Ever since I was little, I’ve wanted to be a teacher. To me, teachers were some of my favorite people growing up, both in real life and on TV. When I got confirmed during my freshman year, my seventh grade English teacher was my sponsor. When I think back to my childhood, Ms. Frizzle and Mr. Feeny are as much ingrained as my mother and father. When it comes to writing, I can’t imagine one day not teaching the next generation about the thing that I love so much, which is storytelling.
If I were to be teaching a writing class right now, the most important thing that I would want my students to get out of my class would be to allow themselves freedom when it comes to the page. From middle school up until halfway through college, I never allowed myself to be true to who I am when it came to writing because I was afraid of embarrassment. Throughout that entire time, I wasn’t writing at all, save a few terrible poems I wrote for a boyfriend that I repressed the moment that I gave them to him. The idea of writing something bad that it felt like the whole world would read, terrified me. That fear kept me from pursuing something that I really enjoyed just because allowing anyone to see into my brain mortified me.
What I’ve come to find now is that revealing yourself in your writing is an amazing skill to have and it’s one that I believe everyone is capable of if, they truly let themselves. If I were a teacher, I would want that idea to always be in their minds once they left my class because without allowing yourself that freedom, you’re missing out on an entire part of the craft. I didn’t find this out until I got into college and I’ve been kicking myself for not doing it earlier.
I spent the first two years of college studying education and English. I was on track to become a middle school literature teacher, and I was excited about it except for the part where I didn’t feel prepared at all. I didn’t feel ready to go into a classroom, especially one that was filled with twelve- and thirteen-year-olds, and teach them about The Outsiders or Catcher in the Rye and what it means to write a thesis statement and write about books because there was so much more that I wanted to do with writing myself. What I had to realize was that Mr. Feeny and Ms. Frizzle didn’t become the iconic teachers that they were because they only studied to be a teacher; they both had to immerse themselves in their field, what they really cared about, before they could translate it to a group of students.
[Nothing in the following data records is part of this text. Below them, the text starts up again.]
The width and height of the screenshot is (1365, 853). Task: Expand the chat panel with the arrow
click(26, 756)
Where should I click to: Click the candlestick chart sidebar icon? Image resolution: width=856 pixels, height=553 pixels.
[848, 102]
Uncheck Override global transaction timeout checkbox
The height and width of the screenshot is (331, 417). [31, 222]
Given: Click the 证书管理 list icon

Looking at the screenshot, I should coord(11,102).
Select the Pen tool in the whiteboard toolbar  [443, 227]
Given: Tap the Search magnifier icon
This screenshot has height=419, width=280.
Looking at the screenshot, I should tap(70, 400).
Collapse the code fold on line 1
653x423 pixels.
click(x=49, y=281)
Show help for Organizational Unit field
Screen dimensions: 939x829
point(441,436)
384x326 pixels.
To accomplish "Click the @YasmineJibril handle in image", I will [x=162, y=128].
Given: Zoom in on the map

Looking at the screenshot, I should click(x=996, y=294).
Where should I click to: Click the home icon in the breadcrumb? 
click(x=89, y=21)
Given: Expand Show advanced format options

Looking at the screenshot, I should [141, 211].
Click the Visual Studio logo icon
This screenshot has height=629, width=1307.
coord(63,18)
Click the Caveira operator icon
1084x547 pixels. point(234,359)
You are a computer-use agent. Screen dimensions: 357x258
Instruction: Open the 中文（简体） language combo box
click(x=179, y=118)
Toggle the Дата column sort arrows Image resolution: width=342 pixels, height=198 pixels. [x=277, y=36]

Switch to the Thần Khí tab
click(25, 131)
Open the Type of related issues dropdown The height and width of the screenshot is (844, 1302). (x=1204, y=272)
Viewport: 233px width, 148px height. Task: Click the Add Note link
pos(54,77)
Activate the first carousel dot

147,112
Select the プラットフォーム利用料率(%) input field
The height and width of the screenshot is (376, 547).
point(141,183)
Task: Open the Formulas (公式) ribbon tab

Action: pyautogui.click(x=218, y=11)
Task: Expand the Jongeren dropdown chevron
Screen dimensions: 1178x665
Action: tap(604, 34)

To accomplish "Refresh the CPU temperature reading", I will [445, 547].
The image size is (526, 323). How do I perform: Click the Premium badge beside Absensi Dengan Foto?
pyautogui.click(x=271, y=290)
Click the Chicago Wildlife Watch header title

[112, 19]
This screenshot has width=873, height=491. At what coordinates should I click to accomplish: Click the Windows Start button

So that’s what I decided to do. I transferred to Columbia College Chicago with the intent to lose all my inhibitions when it came to being creative and find out who I was as an artist so that I could one day share that with someone else that was in the same position that I was in. My first semester I had classes with teachers who I’m going to remember for the rest of my life because they encouraged me in a way that I never felt comfortable enough to acknowledge before. Sure, I had had teachers before who were supportive but because I was holding myself back and censoring every word I put on the page, it never felt genuine to me. The difference with my experience at Columbia was that I was finally allowing myself to write whatever I wanted—whether that is a funny how-to piece about attending college parties or a short story about grief and mourning. Because I gave myself the creative license to be myself without the fear of embarrassment, some of my best work came to fruition right before my eyes.
Looking towards the future, I want to be the kind of teacher that I’ve encountered at Columbia whose main purpose is aiding students to get themselves fully on the page. A few teachers that I’ve had have really emphasized the necessity of writing something bad before writing something great, and writing just for yourself in order to become comfortable enough to write for an audience and accept criticism. I wish so much that I’d had that kind of opportunity before I was over halfway done with my college career as a writing student, so I can’t imagine not doing that for other people who need it.